At the end of our meeting today, sitting catty corner at the bar, my client said to me, “I have just one more question for you.”
“Hit me,” I said.
He paused for a moment, his face muscles tightened and he got a serious look in his eye, then he said, “Am I thinking big enough?”
Without hesitation, I blurted, “NO.”
Watching his non-verbals I could see he was jolted, but he was pleased to get the answer he wanted.
We both knew that if he’s asking the question, then the answer is “no.”
You know when you are thinking big. You question when you are thinking small.
In starting Amazon, Jeff Bezos never failed the test of thinking small.
He started small with one product, selling books, but he was never thinking small.
Michelangelo said, “The greater danger for most of us lies not in setting our aim too high and falling short; but in setting our aim too low, and achieving our mark.”
I have met many men and women who have achieved great success, but few who feel they have gone as far as they can go. As my old trainer used to say, “If you’re not puking in the corner, you can stand up and fight.”
Last night another client told me, “I want people to write books about me. I want them to say, ‘I don’t know how he did it, but what he did is unbelievable.'”
He has no idea what we’ll cook up, but he has the taste of BIG.
I can get behind that. Every day of the week I get behind that.
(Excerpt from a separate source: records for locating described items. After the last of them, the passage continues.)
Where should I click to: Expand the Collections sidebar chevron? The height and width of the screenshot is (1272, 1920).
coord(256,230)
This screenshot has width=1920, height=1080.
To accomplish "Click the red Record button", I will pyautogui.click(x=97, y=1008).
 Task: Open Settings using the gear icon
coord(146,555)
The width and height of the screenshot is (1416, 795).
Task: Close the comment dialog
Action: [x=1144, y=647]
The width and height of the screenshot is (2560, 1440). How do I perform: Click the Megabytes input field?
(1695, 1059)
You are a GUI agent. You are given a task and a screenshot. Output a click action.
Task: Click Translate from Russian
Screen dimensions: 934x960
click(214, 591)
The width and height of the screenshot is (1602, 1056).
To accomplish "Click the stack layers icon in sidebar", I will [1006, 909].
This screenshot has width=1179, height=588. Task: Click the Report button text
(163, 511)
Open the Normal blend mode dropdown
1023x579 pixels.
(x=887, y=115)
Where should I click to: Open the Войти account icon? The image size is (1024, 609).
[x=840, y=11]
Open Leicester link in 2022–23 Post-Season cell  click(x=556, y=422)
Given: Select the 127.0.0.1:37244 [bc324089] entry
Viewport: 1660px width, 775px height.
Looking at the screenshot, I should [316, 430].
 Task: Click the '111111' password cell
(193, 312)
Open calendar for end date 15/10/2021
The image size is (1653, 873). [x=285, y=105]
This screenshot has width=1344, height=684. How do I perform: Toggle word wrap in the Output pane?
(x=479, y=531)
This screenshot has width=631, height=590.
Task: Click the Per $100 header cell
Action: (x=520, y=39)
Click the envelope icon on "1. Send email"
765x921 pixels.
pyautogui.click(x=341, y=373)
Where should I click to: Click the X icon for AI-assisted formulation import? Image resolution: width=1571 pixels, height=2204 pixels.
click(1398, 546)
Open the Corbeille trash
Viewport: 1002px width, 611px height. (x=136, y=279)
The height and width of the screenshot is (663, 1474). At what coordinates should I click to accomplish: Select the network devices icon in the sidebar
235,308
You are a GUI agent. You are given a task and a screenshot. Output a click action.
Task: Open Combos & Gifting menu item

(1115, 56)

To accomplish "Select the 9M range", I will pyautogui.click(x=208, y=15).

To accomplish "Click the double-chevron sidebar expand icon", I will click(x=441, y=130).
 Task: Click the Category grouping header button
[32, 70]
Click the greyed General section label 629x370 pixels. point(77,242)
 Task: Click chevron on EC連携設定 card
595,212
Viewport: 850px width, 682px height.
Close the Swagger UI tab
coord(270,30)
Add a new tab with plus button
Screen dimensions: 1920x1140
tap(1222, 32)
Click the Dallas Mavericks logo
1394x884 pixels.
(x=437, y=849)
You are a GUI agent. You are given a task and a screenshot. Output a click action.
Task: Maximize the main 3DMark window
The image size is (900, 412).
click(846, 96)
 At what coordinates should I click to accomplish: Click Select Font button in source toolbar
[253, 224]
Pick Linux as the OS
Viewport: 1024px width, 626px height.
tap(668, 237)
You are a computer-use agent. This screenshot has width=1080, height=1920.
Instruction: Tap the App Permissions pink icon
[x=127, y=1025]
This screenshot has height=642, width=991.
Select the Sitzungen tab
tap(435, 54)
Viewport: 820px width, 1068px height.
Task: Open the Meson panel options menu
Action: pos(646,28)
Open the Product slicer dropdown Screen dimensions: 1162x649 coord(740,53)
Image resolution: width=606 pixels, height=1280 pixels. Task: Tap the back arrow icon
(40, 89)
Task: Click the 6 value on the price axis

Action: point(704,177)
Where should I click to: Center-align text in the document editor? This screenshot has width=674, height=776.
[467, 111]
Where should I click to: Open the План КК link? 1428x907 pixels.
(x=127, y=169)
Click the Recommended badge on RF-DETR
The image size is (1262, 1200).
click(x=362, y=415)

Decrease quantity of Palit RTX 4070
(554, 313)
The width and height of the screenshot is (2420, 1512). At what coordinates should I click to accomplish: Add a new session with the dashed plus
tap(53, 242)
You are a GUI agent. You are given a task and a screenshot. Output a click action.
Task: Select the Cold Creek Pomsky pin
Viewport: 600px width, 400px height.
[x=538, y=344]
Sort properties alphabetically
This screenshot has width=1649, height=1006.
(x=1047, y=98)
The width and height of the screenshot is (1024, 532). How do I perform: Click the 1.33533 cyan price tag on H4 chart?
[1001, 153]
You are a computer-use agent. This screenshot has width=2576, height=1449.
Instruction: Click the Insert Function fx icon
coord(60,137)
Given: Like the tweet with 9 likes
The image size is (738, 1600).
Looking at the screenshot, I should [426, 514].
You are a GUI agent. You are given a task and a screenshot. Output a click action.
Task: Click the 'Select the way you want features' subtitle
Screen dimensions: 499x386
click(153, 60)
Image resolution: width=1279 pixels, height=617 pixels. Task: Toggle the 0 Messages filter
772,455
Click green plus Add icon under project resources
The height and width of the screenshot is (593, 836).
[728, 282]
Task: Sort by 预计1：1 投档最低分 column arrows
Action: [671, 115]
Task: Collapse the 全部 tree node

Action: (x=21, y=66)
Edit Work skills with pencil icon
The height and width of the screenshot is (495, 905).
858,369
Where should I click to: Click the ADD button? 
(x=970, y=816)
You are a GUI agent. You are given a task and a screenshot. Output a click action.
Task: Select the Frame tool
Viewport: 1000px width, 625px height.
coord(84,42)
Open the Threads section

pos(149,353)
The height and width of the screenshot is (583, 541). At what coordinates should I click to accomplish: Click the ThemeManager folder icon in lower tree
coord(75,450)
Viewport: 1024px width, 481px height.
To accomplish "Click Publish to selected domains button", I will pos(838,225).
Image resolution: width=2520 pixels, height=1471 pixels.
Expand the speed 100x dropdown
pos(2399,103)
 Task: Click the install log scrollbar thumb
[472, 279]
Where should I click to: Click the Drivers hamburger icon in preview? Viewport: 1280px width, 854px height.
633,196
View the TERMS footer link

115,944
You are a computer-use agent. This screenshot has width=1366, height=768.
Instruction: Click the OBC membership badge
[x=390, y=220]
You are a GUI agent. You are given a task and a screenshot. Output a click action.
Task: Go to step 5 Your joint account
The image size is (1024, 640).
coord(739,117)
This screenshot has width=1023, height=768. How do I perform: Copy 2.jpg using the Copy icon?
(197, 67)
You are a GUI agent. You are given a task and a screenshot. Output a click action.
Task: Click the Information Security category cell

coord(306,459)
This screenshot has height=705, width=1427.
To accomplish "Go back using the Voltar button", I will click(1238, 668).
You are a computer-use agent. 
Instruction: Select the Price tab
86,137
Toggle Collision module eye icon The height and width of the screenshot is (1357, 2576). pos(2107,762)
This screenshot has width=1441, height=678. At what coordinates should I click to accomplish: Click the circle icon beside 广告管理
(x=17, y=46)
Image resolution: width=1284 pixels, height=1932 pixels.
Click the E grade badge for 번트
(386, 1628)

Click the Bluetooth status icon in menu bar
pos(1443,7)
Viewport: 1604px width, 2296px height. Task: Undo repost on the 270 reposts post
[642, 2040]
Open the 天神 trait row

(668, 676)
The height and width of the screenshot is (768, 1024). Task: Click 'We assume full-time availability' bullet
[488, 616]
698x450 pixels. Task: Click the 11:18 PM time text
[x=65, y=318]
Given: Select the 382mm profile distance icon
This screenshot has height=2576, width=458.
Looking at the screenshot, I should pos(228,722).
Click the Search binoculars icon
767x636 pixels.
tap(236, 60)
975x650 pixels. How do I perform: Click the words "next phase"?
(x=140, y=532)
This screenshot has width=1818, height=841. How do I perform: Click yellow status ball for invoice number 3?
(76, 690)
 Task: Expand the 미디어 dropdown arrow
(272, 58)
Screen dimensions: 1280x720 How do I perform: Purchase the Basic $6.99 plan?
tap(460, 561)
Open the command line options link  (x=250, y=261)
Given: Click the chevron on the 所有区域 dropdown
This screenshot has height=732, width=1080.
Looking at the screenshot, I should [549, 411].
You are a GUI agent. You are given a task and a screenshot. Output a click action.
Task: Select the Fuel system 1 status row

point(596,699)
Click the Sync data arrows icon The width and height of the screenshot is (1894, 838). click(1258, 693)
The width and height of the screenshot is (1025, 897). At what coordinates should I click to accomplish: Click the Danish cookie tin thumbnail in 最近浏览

Today I spoke with a fellow who told me that he was planning to get on the phone and beg me to take him on as a client.
It is true that based on the conversation I expected to have that even begging like Oliver Twist he would have failed, but as soon as he told me he was thinking big and has a mission to be a force for good, I was in.
‘Nuff said.
These are the people I want in my life. They are already playing big, but they want to see how far they can take it.
With that attitude it doesn’t matter how far you get.
As Norman Vincent Peale said, “Shoot for the moon because even if you miss, you’ll land among the stars.”